Were You Called? How Did You Answer?

     The Parable of the Vineyard can be interpreted in several ways:

     Jesus told his disciples this parable:
     “The kingdom of heaven is like a landowner who went out at dawn to hire laborers for his vineyard. After agreeing with them for the usual daily wage, he sent them into his vineyard.
     Going out about nine o’clock, the landowner saw others standing idle in the marketplace, and he said to them, ‘You too go into my vineyard, and I will give you what is just.’ So they went off.
     And he went out again around noon, and around three o’clock, and did likewise.
     Going out about five o’clock, the landowner found others standing around, and said to them, ‘Why do you stand here idle all day?’ They answered, ‘Because no one has hired us.’ He said to them, ‘You too go into my vineyard.’
     When it was evening the owner of the vineyard said to his foreman, ‘Summon the laborers and give them their pay, beginning with the last and ending with the first.’
     When those who had started about five o’clock came, each received the usual daily wage. So when the first came, they thought that they would receive more, but each of them also got the usual wage. And on receiving it they grumbled against the landowner, saying, ‘These last ones worked only one hour, and you have made them equal to us, who bore the day’s burden and the heat.’
     He said to one of them in reply, ‘My friend, I am not cheating you. Did you not agree with me for the usual daily wage? Take what is yours and go. What if I wish to give this last one the same as you? Or am I not free to do as I wish with my own money? Are you envious because I am generous?’
     Thus, the last will be first, and the first will be last.”

     [Matthew 20:1-16]

     That parable has been cited as a caution against envy, and also as a proclamation of the generosity of God. But there’s a third approach (at least!) that one seldom hears, and is just as valuable as the others.

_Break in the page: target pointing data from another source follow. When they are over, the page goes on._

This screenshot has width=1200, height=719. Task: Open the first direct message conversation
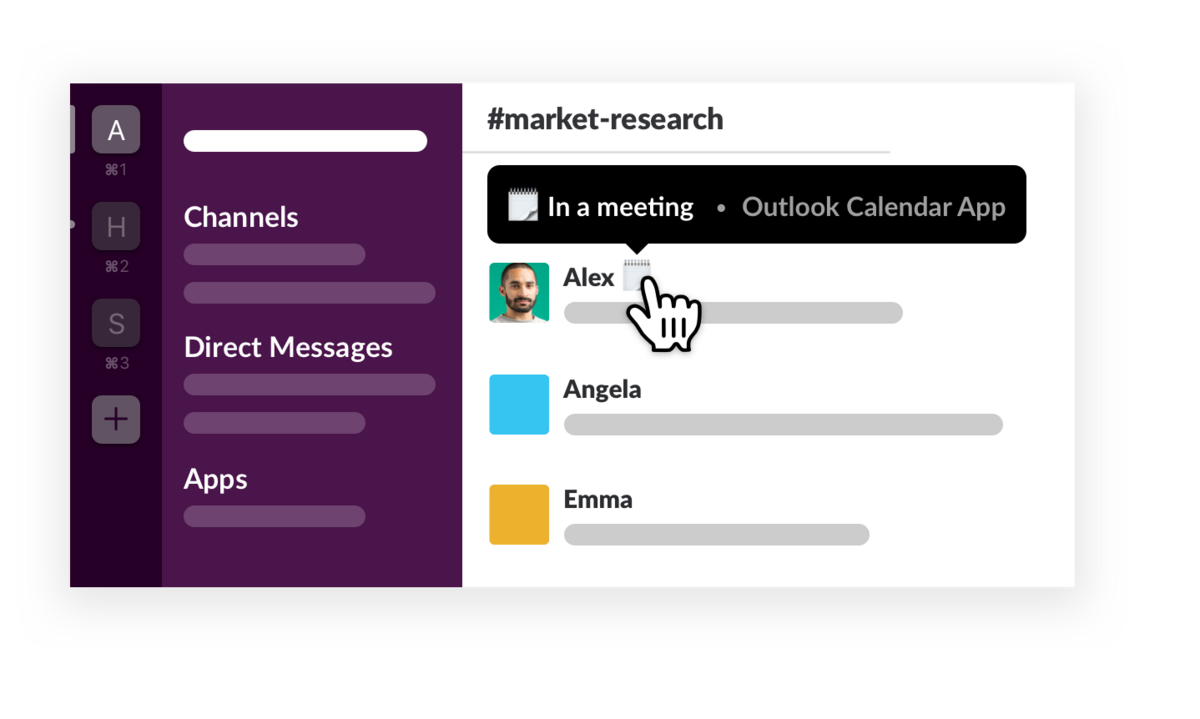click(309, 384)
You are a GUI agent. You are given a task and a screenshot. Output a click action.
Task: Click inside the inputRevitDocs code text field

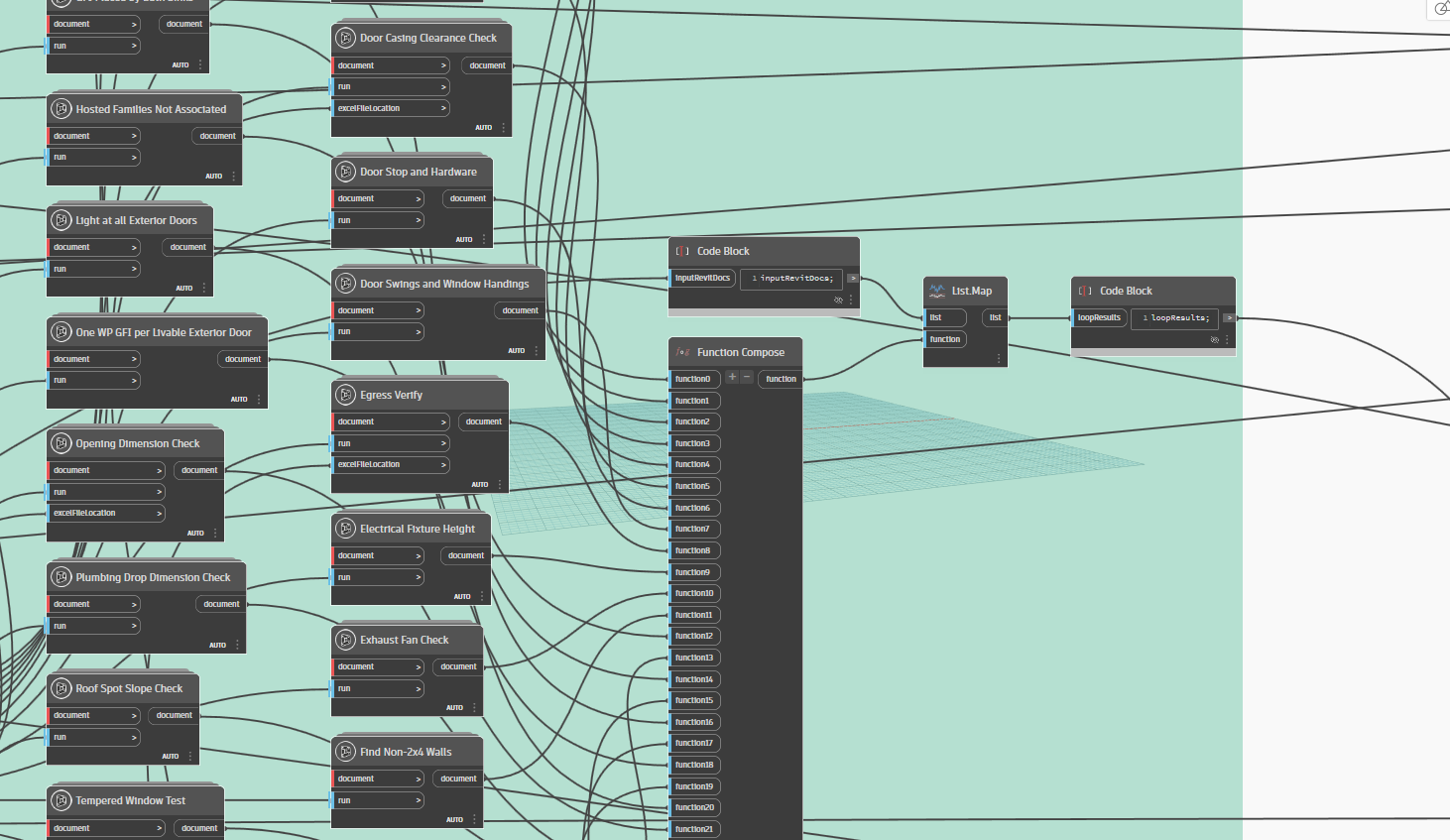pyautogui.click(x=790, y=279)
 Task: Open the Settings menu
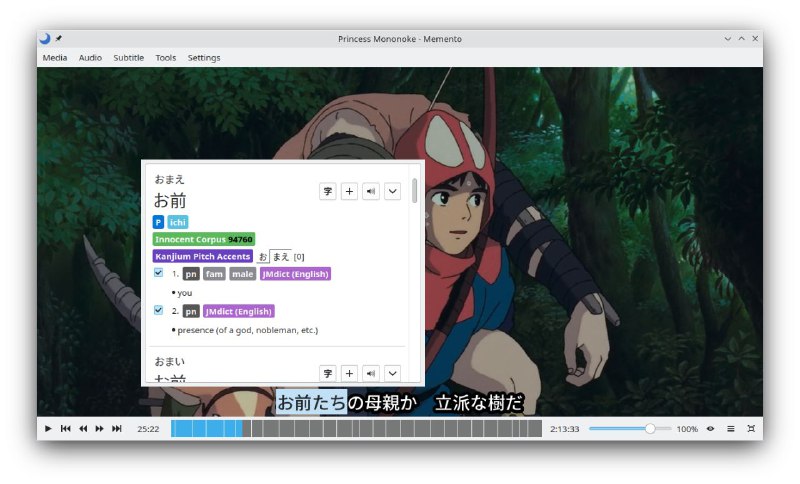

     Each of the workers mentioned above was called to labor in the vineyard. There’s no mention of any who disdained the call…yet we may imagine that there were some who preferred to laze away the day rather than to stoop and sweat over someone else’s grape arbors. This has special force when we consider those whom the landlord approached earliest in the day. Were there any who dismissed that early summons? Did he “re-call” them at nine, or at noon, or at three, or at five? We don’t know; Jesus said nothing to that effect. Perhaps He did…but perhaps He didn’t.

     Human life is limited and uncertain. He who spurns the dawn call might never receive another. We are not given to know. To be certain of his “pay,” he who is called to the vineyard must answer affirmatively. He must not wave in dismissal and say, “Maybe later.”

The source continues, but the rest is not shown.